Faltering investor confidence in Germany has weakened the euro, providing an unexpected boost to sterling today, with the pound's value rising by 0.25% to €1.1825 – the highest since the tail end of February 2020.

The pound has been making gains against the euro in the weeks since Covid restrictions ended, as optimism grew for the UK's recovery, but news today reveals that Germany's investors are fearful of rising cases of Covid-19 again, and that cases – in conjunction with an economic slowdown in China – could undo economic recovery.

A survey conducted by the ZEW economic research institute showed confidence in the German economy had fallen in June, July, and now August. The points scheme marks anything below 50 as a decline, and Germany's investor sentiment fell from 63.3 points in July to a poor 40.4 points. This is the weakest investor confidence has been since last November, and a much sharper drop than the forecast 56.7 points expected.

As a result of the pound's current high, the FTSE 250 set an all-time record high of 23,578 points – up half a percent in trading today. Other markets are also enjoying a boon at present though, in particular the Dow Jones and the S&P 500. US jobs data has boosted the dollar, which has in turn reassured investors that recovery is moving in the right direction, and markets have once again returned to Risk On sentiment.
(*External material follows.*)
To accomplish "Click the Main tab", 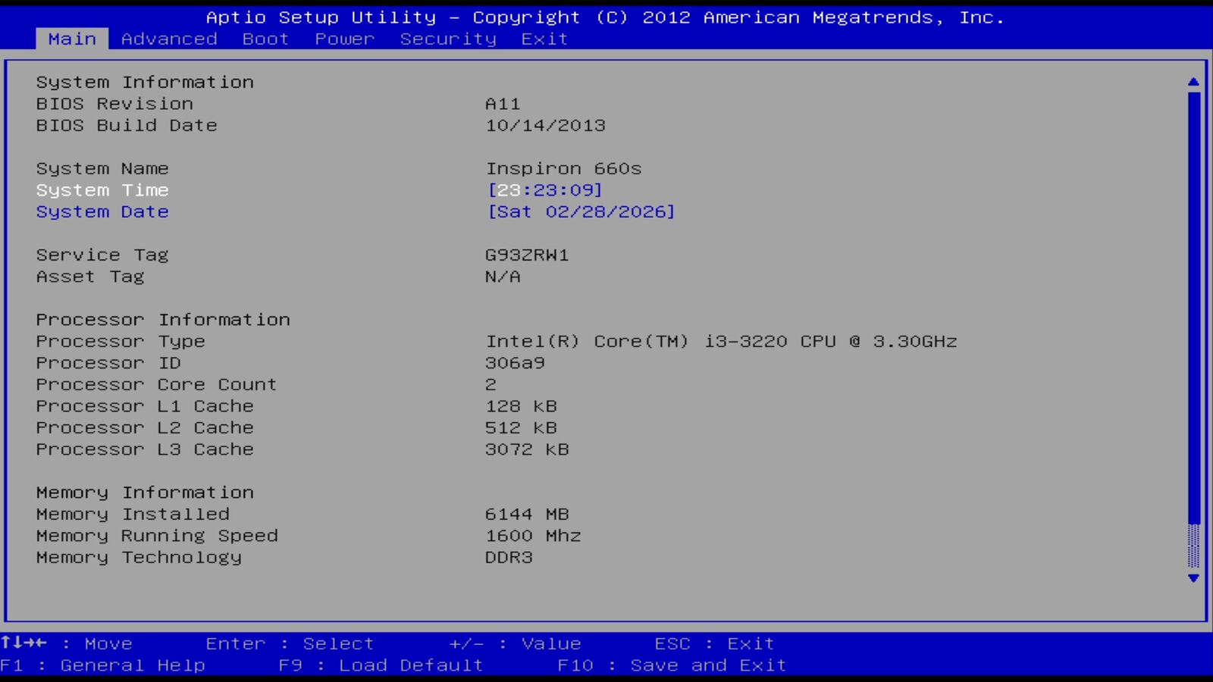I will point(72,39).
That bravery has also been bolstered by talk on 'The Hill' in Washington DC that the Senate is about to approve the $1 trillion infrastructure bill mooted by President Biden for several months now.
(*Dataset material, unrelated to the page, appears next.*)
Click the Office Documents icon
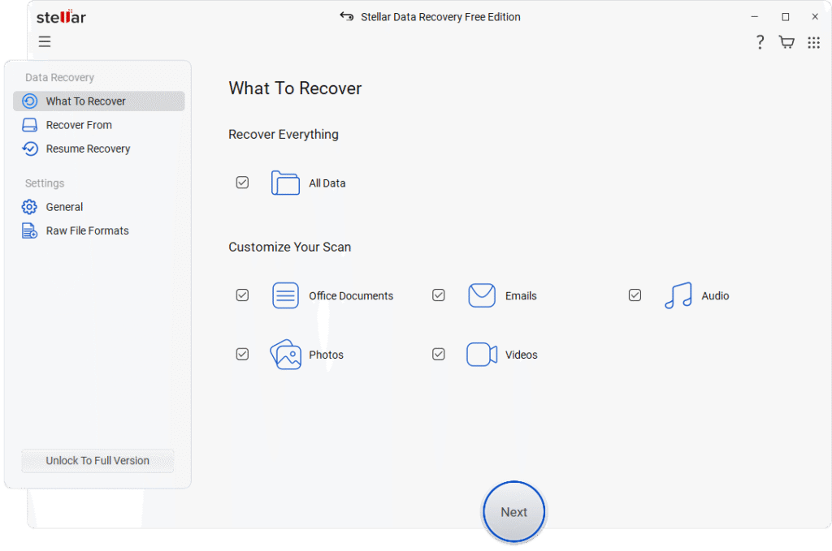Viewport: 832px width, 551px height. pyautogui.click(x=285, y=296)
Despite this, analysts still expect market volatility in the short to medium term, with US business confidence also struggling – albeit to a lesser extent than that of Germany. The US jobs data shows the most employed/least unemployed at any time since the pandemic began, but despite this there are still many small businesses struggling to fill vacancies, with the National Federation of Independent Business reporting a decline in confidence amidst concerns over supply chains and labour shortages. The survey by NFIB found 49% of company owners reported having vacancies they could not fill, whilst a JOLTS survey revealed 10 million job vacancies overall in the States.

Also mentioned in the NFIB survey was a plan for 44% of questioned businesses to raise prices in line with inflation in the coming months, which leads back to US investors calling for either a tapering of the Federal Reserve's quantitative easing program, raised interest rates, or both, though again experts believe the Fed will wait the year out to see how the recovery progresses.